本屋に行くと、『バリュエーションの理論と実務』の隣に大津広一先生の『企業価値向上のための経営指標大全』(ダイヤモンド社)を見ることが多い。この本は、企業価値をブレイクダウンした50の経営指標の説明と企業の31のケースが丁寧に書かれている。主に企業の経営者を対象としていると思われるが、一般の投資家にとっても考えさせられる内容となっている。

上場企業の経営者は、WACC、FCF、成長率から株式価値を算定し、株価と比較した上で、M&Aを行うが、一般の投資家は、PERやPBRから割安な銘柄を見つけ、投資を行うことが多い。そのPERやPBRは、本書でも取り上げられてる。

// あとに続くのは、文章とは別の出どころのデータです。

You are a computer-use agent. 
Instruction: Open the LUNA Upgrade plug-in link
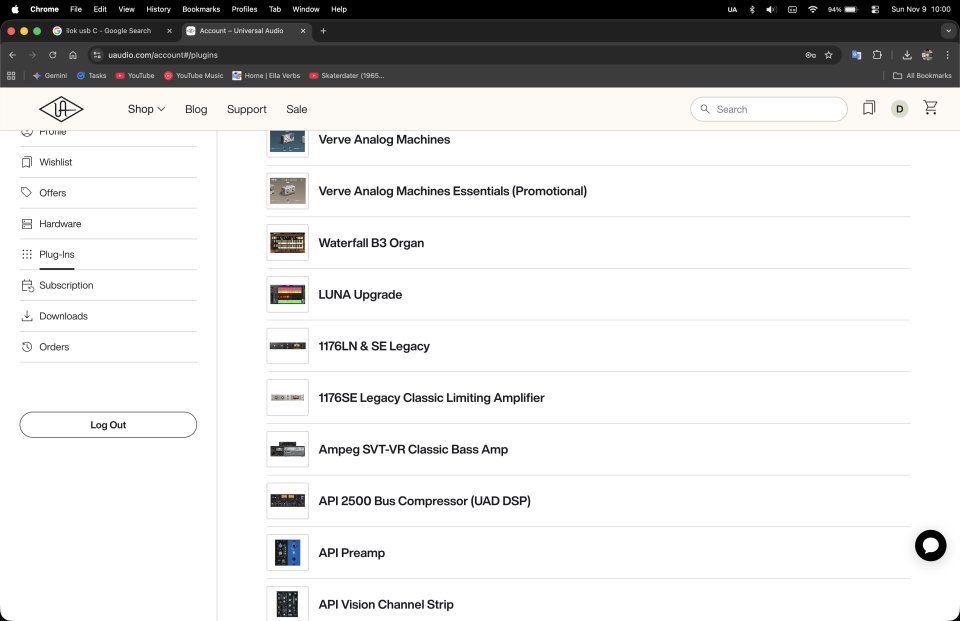(x=360, y=294)
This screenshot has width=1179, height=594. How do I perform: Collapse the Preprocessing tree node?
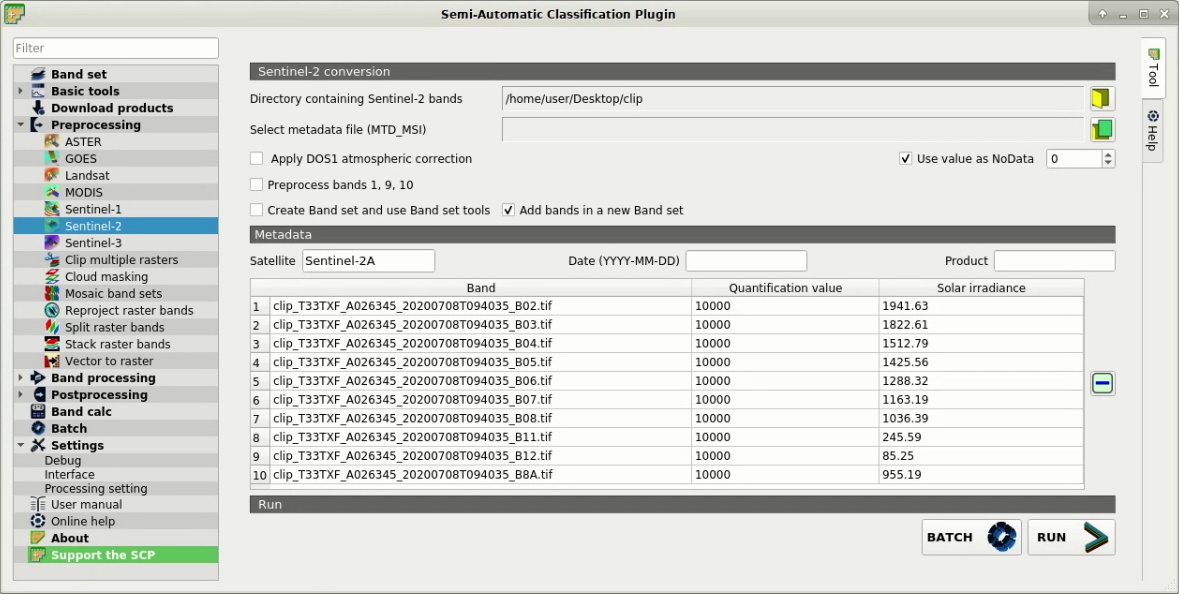20,125
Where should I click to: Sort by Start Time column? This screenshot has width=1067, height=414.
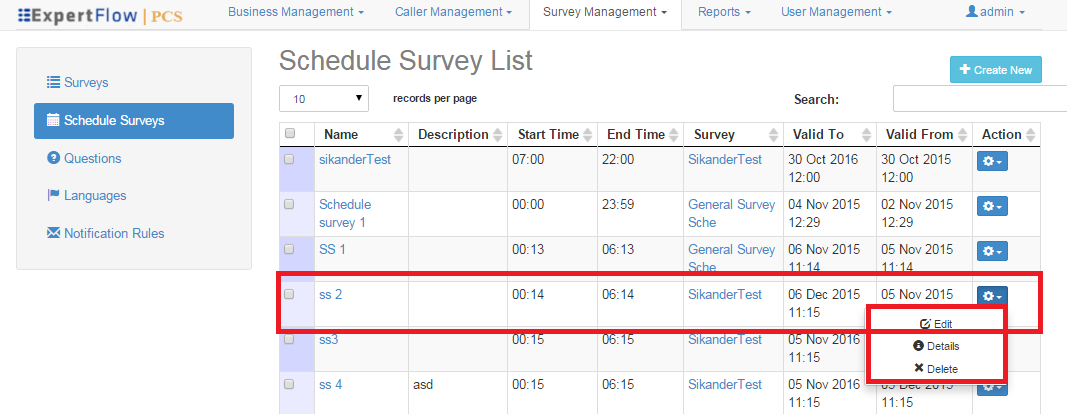(588, 135)
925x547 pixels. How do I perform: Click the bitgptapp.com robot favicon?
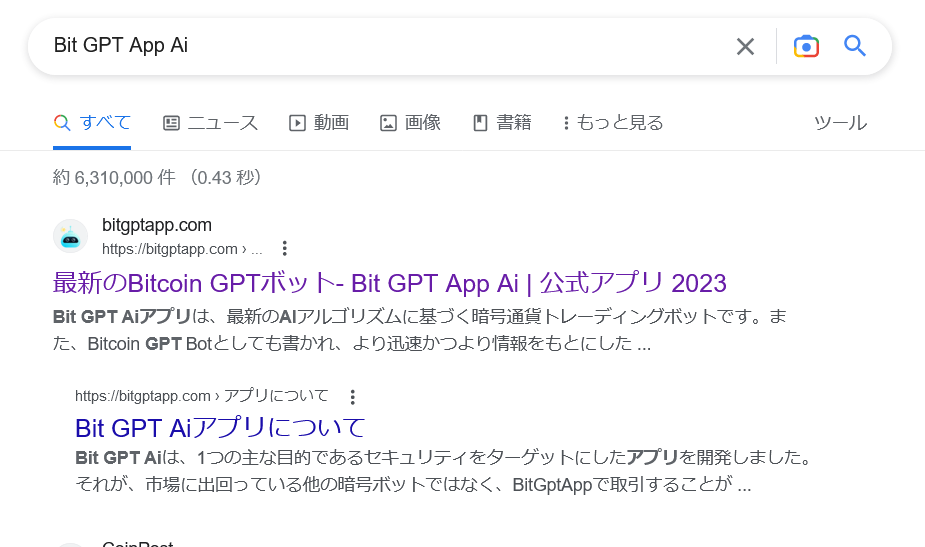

PERは、株式時価総額/純利益=株価/EPSであり、株価はPER×EPSといえるが、同業他社であればPERは同水準であると仮定すると「株価を成長させる唯一の手段はEPSを成長させること」になる(368頁)。そのEPSは、純利益/期中発行済株式数-平均自己株式数であるが、ROE=EPS÷BPS×100であるため、BPSとROEに分解することができる。例えば、株価が1,000円で、PBRが1倍、PERが10倍、ROEが8%の場合には、BPSが株価と同一の1,000円、EPSが80円となる。

では、PERが23倍で、PBR0.3倍の銘柄があり、株価は1株当たり690円とする。BPSは、株価690円÷PBR0.3倍で約2,300円。EPSは、株価690円÷PER23倍で約30円。ROEは、EPS30円÷BPS2,300円×100で1.3%。PBRでみるとたしかに割安だが、EPS(30円)はBPS(2,300円)よりも極端に小さく、ROEも僅か1.3%しかない。この銘柄は先日MBOを公表したある会社のTOB公表前の指標である。

米国企業は、決算発表の際、EPSが必ず語られる。しかし、日本企業は必ずしもそうではない。これは日本基準では注記で開示するのに対して、米国基準やIFRSではPL上で開示することが原因の一つかもしれない。EPSはBPS×ROE。その成長率と配当利回りは、株主資本コストと比較されるべき指標ともいえる。EPSのPLへの開示義務が急がれる。